Incidentally, in the fall of 2017, the world's first real estate purchase for ETH using a smart contract was made. A New York buyer purchased an apartment from a Kiev seller. The estimated value of the apartment was $60,000.

  • Disinflationary Supply

Since the blockchain updates, ETH issuance has become deflationary, with some transaction fees being burned on top of the new ETH issuance through mining. This is expected to increase the value of ETH in the coming months and years.

  • ICO

An Initial Coin Offering or ICO is when a project raises funds for development. or project development.

That is, for ETH you can buy project tokens at half price or cheaper and get the prospect of token growth.

It is worth remembering the IOTA ICO, launched on 11/25/2015. At the ICO the total profit was $590000, and the rate relative to the sale at the ICO jumped 420 times.

  • Decentralization

Decentralization ensures privacy and security of payment transactions.

  • Immutability.

All data is recorded in the blockchain and cannot be changed or deleted.

Disadvantages of Ethereum

  • Speed and Scalability

Blockchain must be scalable, secure and decentralized. In the summer of 2020, when there was a DeFi boom, we saw extreme network congestion, which led to very high gas.

Plus, it took a long time to process and complete transactions. When Ethereum moves to Proof-of-Stake, the TPS will become larger.

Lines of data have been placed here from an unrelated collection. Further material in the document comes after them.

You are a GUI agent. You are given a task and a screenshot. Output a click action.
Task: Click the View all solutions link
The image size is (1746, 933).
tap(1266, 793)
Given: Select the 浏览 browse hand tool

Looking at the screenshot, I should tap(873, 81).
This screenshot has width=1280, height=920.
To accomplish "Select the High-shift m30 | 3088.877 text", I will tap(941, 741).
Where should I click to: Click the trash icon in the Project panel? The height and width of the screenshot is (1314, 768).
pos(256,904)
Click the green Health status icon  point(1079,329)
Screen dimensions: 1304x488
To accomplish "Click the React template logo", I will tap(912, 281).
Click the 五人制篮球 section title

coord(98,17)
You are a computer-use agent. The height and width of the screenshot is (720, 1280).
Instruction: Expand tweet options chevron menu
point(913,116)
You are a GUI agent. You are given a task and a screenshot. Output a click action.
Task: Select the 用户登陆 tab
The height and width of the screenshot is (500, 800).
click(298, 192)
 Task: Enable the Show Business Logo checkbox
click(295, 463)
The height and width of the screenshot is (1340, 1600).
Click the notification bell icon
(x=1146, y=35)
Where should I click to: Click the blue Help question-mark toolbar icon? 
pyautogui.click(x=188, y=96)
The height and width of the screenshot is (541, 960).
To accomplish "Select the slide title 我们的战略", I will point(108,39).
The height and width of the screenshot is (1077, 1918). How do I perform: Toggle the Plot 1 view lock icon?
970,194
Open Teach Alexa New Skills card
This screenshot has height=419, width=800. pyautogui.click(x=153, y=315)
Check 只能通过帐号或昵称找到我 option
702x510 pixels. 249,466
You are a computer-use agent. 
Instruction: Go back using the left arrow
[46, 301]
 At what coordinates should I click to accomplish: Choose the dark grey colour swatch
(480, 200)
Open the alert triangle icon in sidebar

  • Smart contracts code is not perfect.

Still, smart contracts are not perfect, we saw this in the case of The DAO. If someone finds a bug in the code, there is no way to stop the attack except to roll back and rework the code.

What is Ethereum 2.0 and why is it needed?

The transition to Ethereum 2.0 will take place in several phases, there will be at least three. The first phase was in 2020.

Ethereum 2.0 will culminate in a transition from consensus proof-of-work to consensus proof-of-stake, which will make the network more scalable and secure.

Scalability will be achieved by sharding.

Sharding is the splitting of the blockchain network into separate parts (shards). Vitalik Buterin calls sharding “scaling by 1000 altcoins”.

If a shard is too big or requires too much gas, it can be split in half, and conversely, if a shard is too small, it can be combined with an equally small shard (as long as those shards communicate with each other).

Let's try to look at the principle of sharding with a simple example.

Suppose there are three assets in the blockchain. Accordingly, there are three shards, let them be called A, B, and C. Each of these shards will store balances, transaction history, and process transactions for each asset: let's say shard A processes the asset BTC, shard B processes ETH, and shard C processes SOL.

This allows transactions to be processed faster and the network to scale.

Phases of Ethereum 2.0

Phase 0. Launching The Beacon Chain.

The Beacon Chain went live on December 1, 2020.

Phase 1. “The Merge”. Docking with The Beacon Chain and integrating PoS shards.

Q3/4 quarter 2022.

Phase 2. Shard chains

Sometime in 2023.

The future of Ethereum

The implications of Ethereum's transition from the Proof-of-Work consensus algorithm to Proof-of-Stake depend on the outcome of the update and the reaction of Ethereum community to it. It is difficult to predict 100% what will happen to the ETH exchange rate after the transition to Proof-of-Stake, but overall expectations look positive.

Cryptocurrency experts suggest 2 main scenarios:

An increase in the market rate of Ethereum due to an increase in the number of token holders. This will happen due to an increase in the number of holders. After the transition, they will lose the sense to sell ETH coins. On the contrary, holders will have an incentive to hold the cryptocurrency for a long time in order to make a profit for the validators' work.

Reduced network fees. Because of Ethereum's increased throughput, the load on the blockchain will decrease. This will entail a decrease in the price of gas and, consequently, network fees. As a result, the popularity of decentralized applications in the Ethereum chain will further increase.